TASK BRIEF: Output all of the entries beneath, exactly as written.
━━━ DATA FOR PROCESSING ━━━
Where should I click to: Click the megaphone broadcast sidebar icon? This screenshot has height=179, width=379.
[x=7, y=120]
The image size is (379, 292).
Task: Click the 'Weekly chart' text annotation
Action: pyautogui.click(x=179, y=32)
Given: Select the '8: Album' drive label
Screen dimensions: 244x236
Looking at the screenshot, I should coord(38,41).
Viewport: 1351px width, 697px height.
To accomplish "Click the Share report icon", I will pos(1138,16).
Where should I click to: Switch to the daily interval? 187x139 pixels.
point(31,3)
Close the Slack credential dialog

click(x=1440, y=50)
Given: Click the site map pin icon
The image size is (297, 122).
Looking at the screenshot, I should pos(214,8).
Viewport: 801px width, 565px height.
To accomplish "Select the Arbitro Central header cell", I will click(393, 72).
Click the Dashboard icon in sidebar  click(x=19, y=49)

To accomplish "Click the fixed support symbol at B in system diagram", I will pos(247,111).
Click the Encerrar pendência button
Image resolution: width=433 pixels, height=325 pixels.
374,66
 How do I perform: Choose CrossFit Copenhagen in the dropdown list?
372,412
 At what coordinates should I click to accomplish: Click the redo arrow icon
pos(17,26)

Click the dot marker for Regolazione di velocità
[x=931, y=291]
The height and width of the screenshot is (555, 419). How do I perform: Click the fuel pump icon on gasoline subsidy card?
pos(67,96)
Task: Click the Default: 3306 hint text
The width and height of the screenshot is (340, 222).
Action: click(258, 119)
━━━
SOLVED EXERCISE:
Where should I click to: Click the megaphone broadcast sidebar icon? This screenshot has height=179, width=379.
[x=7, y=120]
The image size is (379, 292).
Task: Click the 'Weekly chart' text annotation
Action: pyautogui.click(x=179, y=32)
Given: Select the '8: Album' drive label
Screen dimensions: 244x236
Looking at the screenshot, I should coord(38,41).
Viewport: 1351px width, 697px height.
To accomplish "Click the Share report icon", I will pos(1138,16).
Where should I click to: Switch to the daily interval? 187x139 pixels.
point(31,3)
Close the Slack credential dialog

click(x=1440, y=50)
Given: Click the site map pin icon
The image size is (297, 122).
Looking at the screenshot, I should pos(214,8).
Viewport: 801px width, 565px height.
To accomplish "Select the Arbitro Central header cell", I will click(393, 72).
Click the Dashboard icon in sidebar  click(x=19, y=49)

To accomplish "Click the fixed support symbol at B in system diagram", I will pos(247,111).
Click the Encerrar pendência button
Image resolution: width=433 pixels, height=325 pixels.
374,66
 How do I perform: Choose CrossFit Copenhagen in the dropdown list?
372,412
 At what coordinates should I click to accomplish: Click the redo arrow icon
pos(17,26)

Click the dot marker for Regolazione di velocità
[x=931, y=291]
The height and width of the screenshot is (555, 419). How do I perform: Click the fuel pump icon on gasoline subsidy card?
pos(67,96)
Task: Click the Default: 3306 hint text
The width and height of the screenshot is (340, 222).
Action: click(258, 119)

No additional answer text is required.